Interspeech 2024 Papers (under review)

What Happens To WavLM Embeddings During Speech Emotion Recognition Fine-tuning?

Exploring the Impact of Model Architectures, Language-based Pre-finetuning, and Test Datasets on Speech Emotion Recognition - We have edited the original paper based on feedback from the ICASSP reviewers and have resubmitted it for consideration.

Oringal ICASSP Paper's abstract

Speech Emotion Recognition (SER) is being increasingly applied in many societal contexts, often without adequate benchmarking. This study investigates the effects of model architectures, language-based pre-fine-tuning, and test datasets on the accuracy of SER systems, providing valuable insights for future SER studies and applications. We ran a statistical evaluation on two Italian emotional speech datasets, i.e., Emozionalmente and EMOVO, employing two distinct self-supervised model architectures (Wav2vec 2.0 and HuBERT), both with and without Italian pre-fine-tuning. We found that model architectures and test datasets individually wield significant influence over the accuracy scores. Emozionalmente outperforms EMOVO with a highly significant difference, making a strong case for using Emozionalmente as an Italian SER dataset, and Wav2vec 2.0 shows a similar level of significance in favor of HuBERT. Also, we found that model architectures, language-based pre-fine-tuning, and test datasets exhibit complex and interdependent interactions that collectively impact the accuracy of SER systems.

Repository Structure

This repository is organized as follows:

requirements.txt: A file containing the required Python dependencies for running the code in the notebook.
LICENSE: The license file governing the use and distribution of the code and resources in this repository.
README.md: The readme file you are currently reading.
train.py: Main file for training models. Detailed more explicitly below
setup.py: File for setting up experiments. Downloads the Emozionalmente dataset (and the EMOVO if desired by passing in --include_emovo 0) and does the prerequisite processing of the data that the model expects as input
experiment_input.py: File defining how experiment input .json files should look and parameters that can be used to customize the experiments to run.
augmentations/: Directory used for generating augmentations to apply to the dataset which can then be applied to experiments at run time through experiment_input.py
data/: Data files used for training and testing models. Files generated from running setup.py are placed here. Additionally contains volume_normalize.py which is a specific augmentation that normalizes the audio but this allows that audio to be saved so it doesn't have to be done every run.
eval/: Directory of files for evaluating the outputted model with the main file being eval/eval_dataset.py which takes in a CSV which training outputs
experiments/: Directory containing files described by experiment_input.py
model/inputs/: Directory contianing files describing individual models to run per experiment as well as the definition python file describing how to configure such files.
utils/: Utility files used for training
style_tts_vc.py: An attempt at voice conversion for a related work
voice_cloning/: Related output for said work
Remaining files are related to our specific implementation that we used

Getting Started

(Optional) Creating a virtual environment

We recommend using a virtual environment to help manage your package and versions. This most commonly is done with MiniConda. Once you have the correct version installed and ready you can create an environment by doing the following:

conda create -n ser
conda activate ser
conda install python=3.8

All packages and training were done with Python 3.8 but we have seen that the code does work with newer versions of Python.

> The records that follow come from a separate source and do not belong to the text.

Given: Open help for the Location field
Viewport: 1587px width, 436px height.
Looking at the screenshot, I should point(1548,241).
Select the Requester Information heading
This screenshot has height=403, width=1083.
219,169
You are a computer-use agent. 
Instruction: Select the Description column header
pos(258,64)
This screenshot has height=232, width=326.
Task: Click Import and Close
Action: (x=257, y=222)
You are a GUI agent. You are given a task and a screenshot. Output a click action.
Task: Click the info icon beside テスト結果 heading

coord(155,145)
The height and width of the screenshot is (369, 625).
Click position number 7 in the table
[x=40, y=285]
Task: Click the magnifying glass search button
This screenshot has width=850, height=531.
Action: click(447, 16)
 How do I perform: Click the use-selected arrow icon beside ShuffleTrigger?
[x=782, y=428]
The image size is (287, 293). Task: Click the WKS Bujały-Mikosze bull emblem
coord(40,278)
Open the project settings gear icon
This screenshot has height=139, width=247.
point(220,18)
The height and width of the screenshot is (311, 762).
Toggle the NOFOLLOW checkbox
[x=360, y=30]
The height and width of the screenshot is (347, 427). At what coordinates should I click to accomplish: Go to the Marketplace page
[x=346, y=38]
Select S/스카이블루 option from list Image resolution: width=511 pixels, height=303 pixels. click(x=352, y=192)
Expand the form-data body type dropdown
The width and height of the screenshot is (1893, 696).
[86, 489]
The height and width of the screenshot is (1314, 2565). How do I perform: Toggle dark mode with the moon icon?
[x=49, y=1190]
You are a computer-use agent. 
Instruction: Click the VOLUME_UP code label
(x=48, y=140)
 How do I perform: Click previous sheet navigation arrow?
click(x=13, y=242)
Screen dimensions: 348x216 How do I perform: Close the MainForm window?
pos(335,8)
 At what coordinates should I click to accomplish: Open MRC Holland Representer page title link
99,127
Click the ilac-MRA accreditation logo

At any time you can get out of your virtual environment by running:

conda deactivate

Package dependencies

From the main project folder run the following command to download all of the packages that you will need + some that you may want for experimentation.

pip install -r requirements.txt

Note that you might already have torch-audiomentations installed for augmenting the audio data. In our code we use AddColoredNoise which the current code of torch-audiomentations on PyPi does not fully match their Github. For this reason we reccomend uninstalling it and using the code directly from their Github which is what our requiments.txt file uses.

Setup:

Begin by running

python setup.py

and optionally including --include_emovo 1 in order to download the EMOVO dataset as well (used for cross-corpora testing of generalizability). This should load and process the Emozionalmente dataset into data/audio4analysis/ (with EMOVO being placed into ./data/EMOVO/ if downloaded).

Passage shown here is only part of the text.